-- Exercise --
Rewrite the material starting at the line containing "Task: Click the" and ending at the line containing "Action: (353, 247)" as a two-column CSV with the columns request and answer. Each row should hold one request's text and its answer, with each value in a single quoted field, line breaks replaced by spaces, and the pictures omitted.

* Begin Supplied data *

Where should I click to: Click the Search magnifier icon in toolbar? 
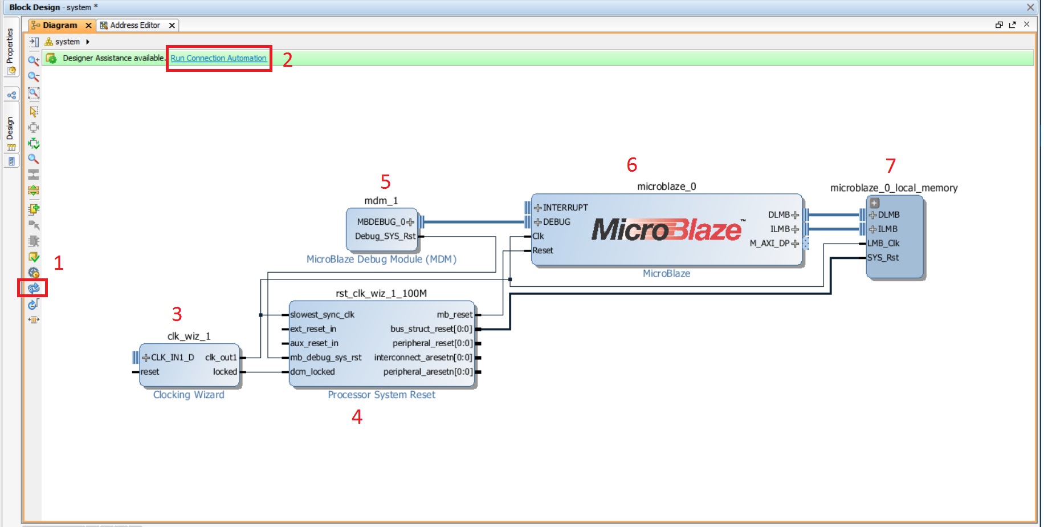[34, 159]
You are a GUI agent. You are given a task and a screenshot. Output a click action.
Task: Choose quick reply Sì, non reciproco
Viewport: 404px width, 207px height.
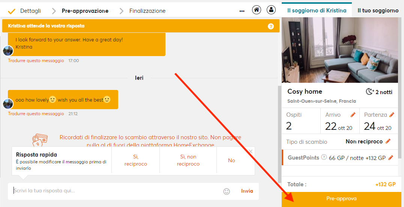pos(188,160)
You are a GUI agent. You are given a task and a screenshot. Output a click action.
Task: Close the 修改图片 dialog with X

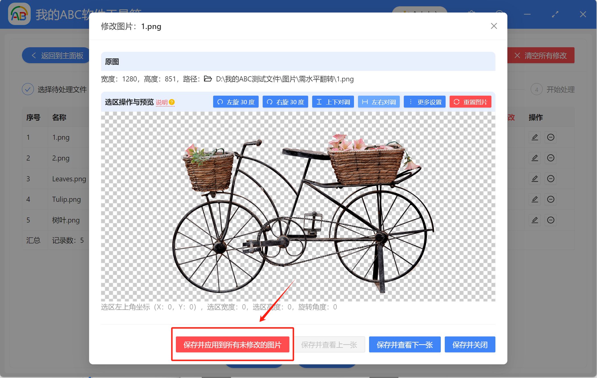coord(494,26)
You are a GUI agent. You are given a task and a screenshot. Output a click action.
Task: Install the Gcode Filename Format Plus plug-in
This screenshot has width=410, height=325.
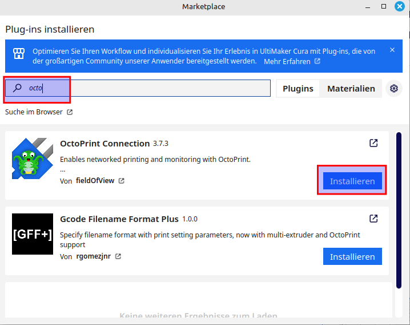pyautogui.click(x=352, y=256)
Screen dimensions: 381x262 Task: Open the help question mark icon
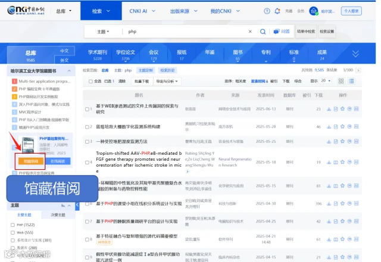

* End Supplied data *
* Begin Supplied data *

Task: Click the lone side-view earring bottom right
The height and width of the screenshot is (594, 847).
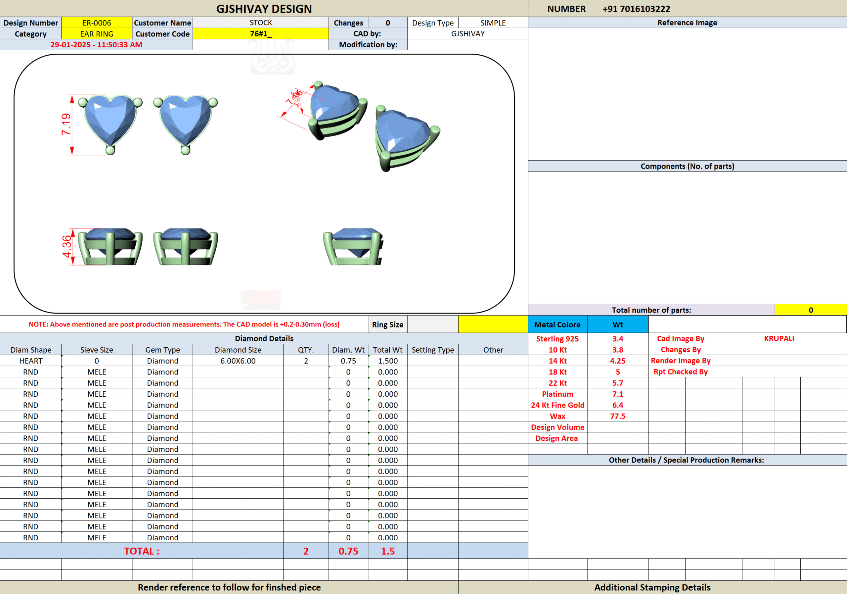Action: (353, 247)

* End Supplied data *

-- Completed task --
request,answer
"Task: Click the lone side-view earring bottom right The height and width of the screenshot is (594, 847).","Action: (353, 247)"